> _TASK OBJECTIVE_
Exact copies of all the lines below are needed, without the pictures.

> _DATA FOR THE TASK_
--- START ---

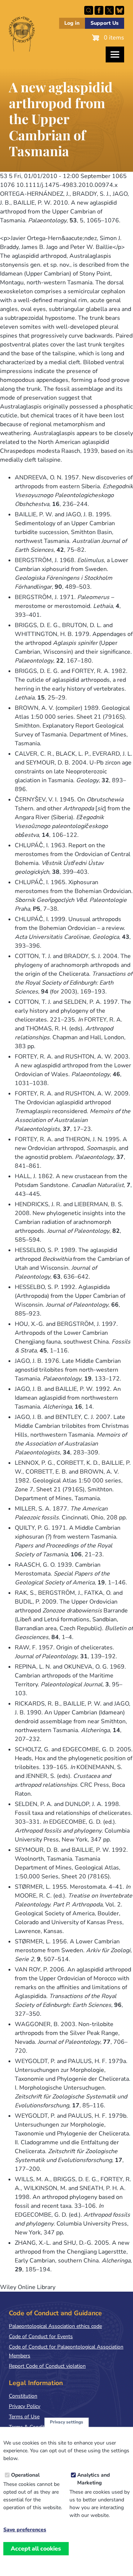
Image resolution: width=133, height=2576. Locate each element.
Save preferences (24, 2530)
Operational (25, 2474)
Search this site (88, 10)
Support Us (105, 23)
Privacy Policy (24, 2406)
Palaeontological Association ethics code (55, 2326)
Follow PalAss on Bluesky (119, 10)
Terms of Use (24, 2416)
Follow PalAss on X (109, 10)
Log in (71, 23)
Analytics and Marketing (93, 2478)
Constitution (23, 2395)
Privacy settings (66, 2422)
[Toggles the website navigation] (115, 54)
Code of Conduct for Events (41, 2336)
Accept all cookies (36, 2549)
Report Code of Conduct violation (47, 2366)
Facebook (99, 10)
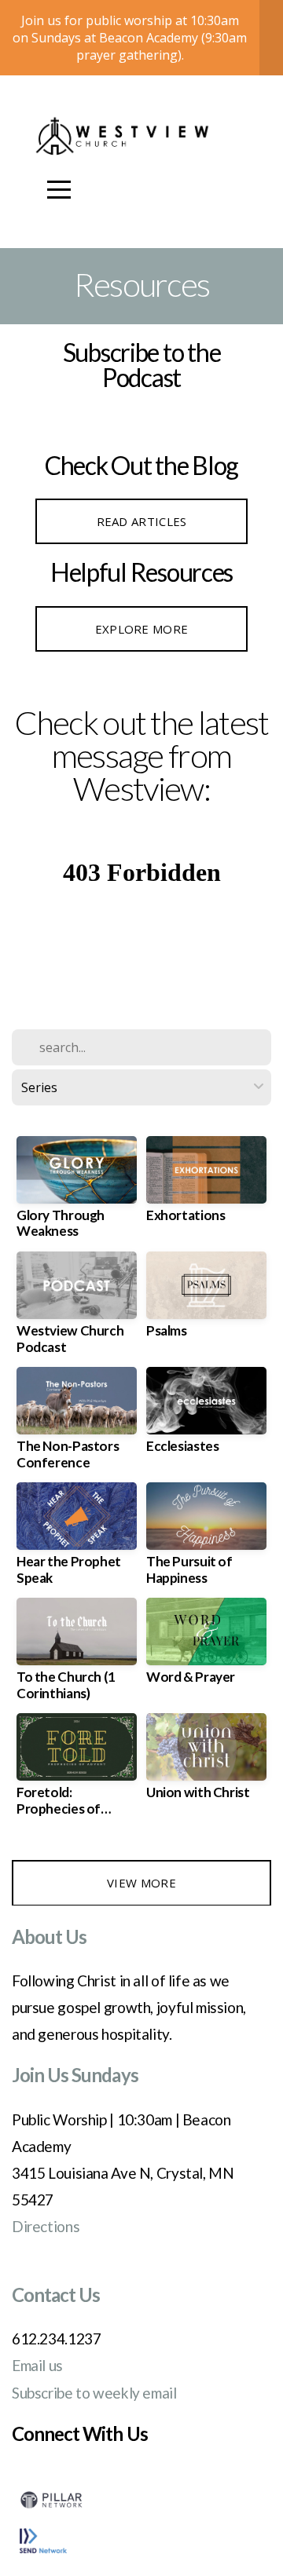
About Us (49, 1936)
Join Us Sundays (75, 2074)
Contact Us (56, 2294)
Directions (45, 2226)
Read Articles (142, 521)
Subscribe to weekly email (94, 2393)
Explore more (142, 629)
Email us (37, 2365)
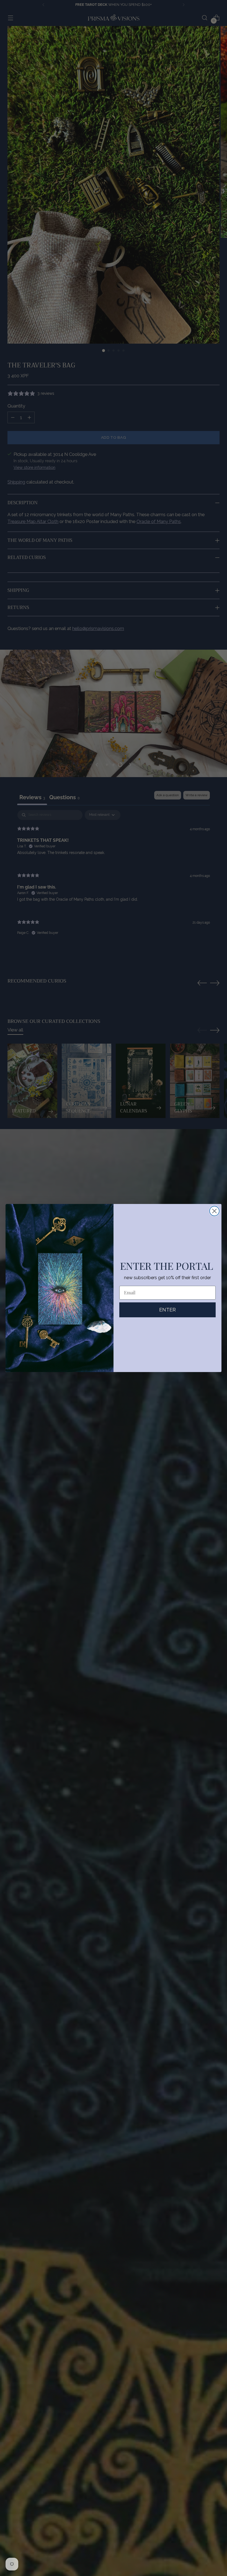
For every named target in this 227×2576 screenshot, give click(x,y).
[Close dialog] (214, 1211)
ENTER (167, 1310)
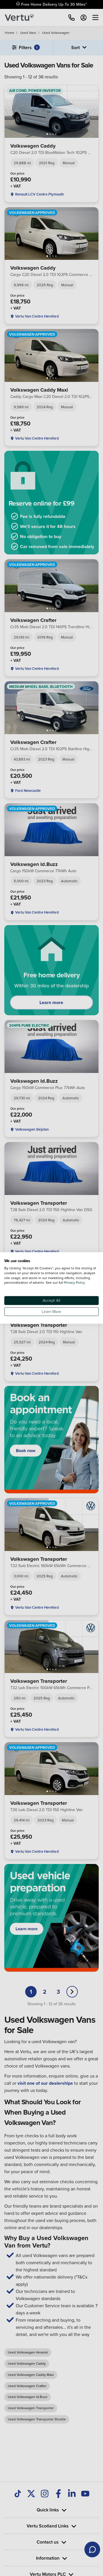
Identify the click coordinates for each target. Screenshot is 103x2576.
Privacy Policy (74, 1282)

--- END ---

> _SOLUTION TO THE EXERCISE_
Image resolution: width=133, height=2576. Locate each element.
Save preferences (24, 2530)
Operational (25, 2474)
Search this site (88, 10)
Support Us (105, 23)
Privacy Policy (24, 2406)
Palaeontological Association ethics code (55, 2326)
Follow PalAss on Bluesky (119, 10)
Terms of Use (24, 2416)
Follow PalAss on X (109, 10)
Log in (71, 23)
Analytics and Marketing (93, 2478)
Constitution (23, 2395)
Privacy settings (66, 2422)
[Toggles the website navigation] (115, 54)
Code of Conduct for Events (41, 2336)
Accept all cookies (36, 2549)
Report Code of Conduct violation (47, 2366)
Facebook (99, 10)
About Us (49, 1936)
Join Us Sundays (75, 2074)
Contact Us (56, 2294)
Directions (45, 2226)
Read Articles (142, 521)
Subscribe to weekly email (94, 2393)
Explore more (142, 629)
Email us (37, 2365)
For every named target in this 227×2576 screenshot, give click(x,y).
[Close dialog] (214, 1211)
ENTER (167, 1310)
Identify the click coordinates for each target. Screenshot is 103x2576.
Privacy Policy (74, 1282)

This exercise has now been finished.